Quote the lines below word for word, from the first one through the line containing "coord(107,431)", inclusive.

* start DATA TO USE *

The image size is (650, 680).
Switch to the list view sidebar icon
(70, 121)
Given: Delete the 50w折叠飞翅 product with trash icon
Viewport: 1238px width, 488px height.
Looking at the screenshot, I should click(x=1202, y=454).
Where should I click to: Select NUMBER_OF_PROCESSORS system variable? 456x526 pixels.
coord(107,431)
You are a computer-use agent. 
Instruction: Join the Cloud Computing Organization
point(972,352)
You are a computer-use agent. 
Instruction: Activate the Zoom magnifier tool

* end DATA TO USE *

[SOLVED PROBLEM]
The image size is (650, 680).
Switch to the list view sidebar icon
(70, 121)
Given: Delete the 50w折叠飞翅 product with trash icon
Viewport: 1238px width, 488px height.
Looking at the screenshot, I should click(x=1202, y=454).
Where should I click to: Select NUMBER_OF_PROCESSORS system variable? 456x526 pixels.
coord(107,431)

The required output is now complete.